モノクロとセピアとカラーの使い分けがどうだとか、カメラワークがどうだとか、そんな難しいことはどうでもいいことで、ただただ陶酔。

冬の浜辺、灰色の空、子供と戯れるアヌーク・エーメ、走り回る犬、レストランでエーメの椅子にもたれかけたトランティニャンの指先、車中でそっと手を添えられた時のエーメの目の移ろい、車のフロントガラスを叩く雨、モンマルトル1540、そしてダバダバダ~♪

夜を徹して走ったモンテカルロ・ラリー、優勝した男の元に電報が届きます。
「ブラボー、愛してます」

これにやられない男はいないでしょう。
疲れきったその体で車を走らせる男。
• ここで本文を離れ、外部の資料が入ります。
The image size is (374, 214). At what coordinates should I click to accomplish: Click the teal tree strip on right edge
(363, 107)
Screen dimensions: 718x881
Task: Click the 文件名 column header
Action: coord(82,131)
カウリスマキの『ラヴィ・ド・ボエーム』では音楽に合わせた動きで笑いを誘ったワイパーが、ここでは女のもとへ急ぐ男の気持ちを代弁します。

そして、抱き合う二人。

男と女 映画

ところが、結ばれるはずの夜、夫との幸せな日々が脳裏をかすめる女、別れる二人。

それでも、別れた後、二人は同時に同じ光景を思い出すのです。

それは、レストランでのやりとり。
料理を注文したのに立ち去らないボーイ。
「何か注文しないと悪いみたい」と女。
「喜ばせよう」と男。
そして…。

『カサブランカ』のハンフリー・ボガードの「君の瞳に乾杯」、『リオ・ブラボー』のジョン・ウェインの「君を逮捕する」に続いて、一度は言ってみたい台詞第3弾。

男はボーイに一言こう告げます。
「“部屋”を頼む」

ダバダバダ~♪
言ってみた~い!(笑)
思わず顔が真っ赤になりそうですが、ほんとにたまらないシーンです。

二人の恋の、そして愛の行方は…。

冬ソナ、セカチュー、いま会いと、今や純愛ブーム真っ盛りの日本ですが、恋愛といえばやはりフランス。

そういえばビリー・ワイルダーの『昼下がりの情事』のオープニングでは、子供からお年寄り、動物から銅像まで、パリ中のキスシーンで溢れていましたよね。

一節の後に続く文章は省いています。